-- Written instruction --
Reproduce each of the following items word for word, in the order given.

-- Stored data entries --
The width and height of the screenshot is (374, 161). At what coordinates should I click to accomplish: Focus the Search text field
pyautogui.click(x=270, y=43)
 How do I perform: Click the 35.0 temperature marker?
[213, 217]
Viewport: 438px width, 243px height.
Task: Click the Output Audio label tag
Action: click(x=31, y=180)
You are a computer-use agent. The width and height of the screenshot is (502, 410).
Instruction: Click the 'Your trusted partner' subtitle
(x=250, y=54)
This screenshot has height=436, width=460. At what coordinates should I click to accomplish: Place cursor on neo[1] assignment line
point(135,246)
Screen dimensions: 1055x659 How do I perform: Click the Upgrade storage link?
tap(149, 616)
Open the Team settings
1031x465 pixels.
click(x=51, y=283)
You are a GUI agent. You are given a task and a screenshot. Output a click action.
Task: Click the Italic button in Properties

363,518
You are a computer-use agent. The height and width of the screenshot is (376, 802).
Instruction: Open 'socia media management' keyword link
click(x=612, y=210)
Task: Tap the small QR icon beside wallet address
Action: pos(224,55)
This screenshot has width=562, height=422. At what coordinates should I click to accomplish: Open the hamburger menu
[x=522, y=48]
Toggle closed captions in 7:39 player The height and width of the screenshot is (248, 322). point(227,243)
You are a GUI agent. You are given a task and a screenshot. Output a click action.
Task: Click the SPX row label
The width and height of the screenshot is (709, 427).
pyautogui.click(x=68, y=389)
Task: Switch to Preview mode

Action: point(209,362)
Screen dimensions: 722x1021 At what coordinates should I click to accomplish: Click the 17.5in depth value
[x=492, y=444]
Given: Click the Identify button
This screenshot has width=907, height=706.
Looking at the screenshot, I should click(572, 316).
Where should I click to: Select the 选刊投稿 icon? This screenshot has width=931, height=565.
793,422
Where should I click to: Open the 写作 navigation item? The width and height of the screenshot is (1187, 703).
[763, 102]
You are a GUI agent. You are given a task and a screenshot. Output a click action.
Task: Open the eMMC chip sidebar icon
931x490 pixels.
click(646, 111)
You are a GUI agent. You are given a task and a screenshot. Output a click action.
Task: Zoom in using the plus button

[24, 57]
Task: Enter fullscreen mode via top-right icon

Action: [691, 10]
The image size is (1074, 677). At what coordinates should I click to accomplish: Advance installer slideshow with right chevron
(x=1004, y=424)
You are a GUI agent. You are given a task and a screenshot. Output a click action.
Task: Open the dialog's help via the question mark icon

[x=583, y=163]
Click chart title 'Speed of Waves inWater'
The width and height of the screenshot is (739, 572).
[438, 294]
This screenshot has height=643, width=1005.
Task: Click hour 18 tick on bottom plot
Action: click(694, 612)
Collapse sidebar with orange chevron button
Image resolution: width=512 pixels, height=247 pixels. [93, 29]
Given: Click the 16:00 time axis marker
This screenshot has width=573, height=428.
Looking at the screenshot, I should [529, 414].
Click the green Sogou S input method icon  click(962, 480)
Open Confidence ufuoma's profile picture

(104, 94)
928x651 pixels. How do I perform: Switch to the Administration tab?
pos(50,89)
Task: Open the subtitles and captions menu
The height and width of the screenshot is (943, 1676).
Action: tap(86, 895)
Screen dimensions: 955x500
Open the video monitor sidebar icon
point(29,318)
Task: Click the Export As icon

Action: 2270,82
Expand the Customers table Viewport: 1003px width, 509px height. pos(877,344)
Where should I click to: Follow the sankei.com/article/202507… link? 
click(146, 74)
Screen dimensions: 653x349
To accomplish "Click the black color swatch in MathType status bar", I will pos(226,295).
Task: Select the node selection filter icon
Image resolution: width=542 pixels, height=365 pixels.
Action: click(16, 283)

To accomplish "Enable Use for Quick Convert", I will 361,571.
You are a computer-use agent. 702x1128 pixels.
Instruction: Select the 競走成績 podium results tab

-- Solution for this task --
The width and height of the screenshot is (374, 161). At what coordinates should I click to accomplish: Focus the Search text field
pyautogui.click(x=270, y=43)
 How do I perform: Click the 35.0 temperature marker?
[213, 217]
Viewport: 438px width, 243px height.
Task: Click the Output Audio label tag
Action: click(x=31, y=180)
You are a computer-use agent. The width and height of the screenshot is (502, 410).
Instruction: Click the 'Your trusted partner' subtitle
(x=250, y=54)
This screenshot has height=436, width=460. At what coordinates should I click to accomplish: Place cursor on neo[1] assignment line
point(135,246)
Screen dimensions: 1055x659 How do I perform: Click the Upgrade storage link?
tap(149, 616)
Open the Team settings
1031x465 pixels.
click(x=51, y=283)
You are a GUI agent. You are given a task and a screenshot. Output a click action.
Task: Click the Italic button in Properties

363,518
You are a computer-use agent. The height and width of the screenshot is (376, 802).
Instruction: Open 'socia media management' keyword link
click(x=612, y=210)
Task: Tap the small QR icon beside wallet address
Action: pos(224,55)
This screenshot has width=562, height=422. At what coordinates should I click to accomplish: Open the hamburger menu
[x=522, y=48]
Toggle closed captions in 7:39 player The height and width of the screenshot is (248, 322). point(227,243)
You are a GUI agent. You are given a task and a screenshot. Output a click action.
Task: Click the SPX row label
The width and height of the screenshot is (709, 427).
pyautogui.click(x=68, y=389)
Task: Switch to Preview mode

Action: point(209,362)
Screen dimensions: 722x1021 At what coordinates should I click to accomplish: Click the 17.5in depth value
[x=492, y=444]
Given: Click the Identify button
This screenshot has width=907, height=706.
Looking at the screenshot, I should click(572, 316).
Where should I click to: Select the 选刊投稿 icon? This screenshot has width=931, height=565.
793,422
Where should I click to: Open the 写作 navigation item? The width and height of the screenshot is (1187, 703).
[763, 102]
You are a GUI agent. You are given a task and a screenshot. Output a click action.
Task: Open the eMMC chip sidebar icon
931x490 pixels.
click(646, 111)
You are a GUI agent. You are given a task and a screenshot. Output a click action.
Task: Zoom in using the plus button

[24, 57]
Task: Enter fullscreen mode via top-right icon

Action: [691, 10]
The image size is (1074, 677). At what coordinates should I click to accomplish: Advance installer slideshow with right chevron
(x=1004, y=424)
You are a GUI agent. You are given a task and a screenshot. Output a click action.
Task: Open the dialog's help via the question mark icon

[x=583, y=163]
Click chart title 'Speed of Waves inWater'
The width and height of the screenshot is (739, 572).
[438, 294]
This screenshot has height=643, width=1005.
Task: Click hour 18 tick on bottom plot
Action: click(694, 612)
Collapse sidebar with orange chevron button
Image resolution: width=512 pixels, height=247 pixels. [93, 29]
Given: Click the 16:00 time axis marker
This screenshot has width=573, height=428.
Looking at the screenshot, I should [529, 414].
Click the green Sogou S input method icon  click(962, 480)
Open Confidence ufuoma's profile picture

(104, 94)
928x651 pixels. How do I perform: Switch to the Administration tab?
pos(50,89)
Task: Open the subtitles and captions menu
The height and width of the screenshot is (943, 1676).
Action: tap(86, 895)
Screen dimensions: 955x500
Open the video monitor sidebar icon
point(29,318)
Task: Click the Export As icon

Action: 2270,82
Expand the Customers table Viewport: 1003px width, 509px height. pos(877,344)
Where should I click to: Follow the sankei.com/article/202507… link? 
click(146, 74)
Screen dimensions: 653x349
To accomplish "Click the black color swatch in MathType status bar", I will pos(226,295).
Task: Select the node selection filter icon
Image resolution: width=542 pixels, height=365 pixels.
Action: click(16, 283)

To accomplish "Enable Use for Quick Convert", I will 361,571.
You are a computer-use agent. 702x1128 pixels.
Instruction: Select the 競走成績 podium results tab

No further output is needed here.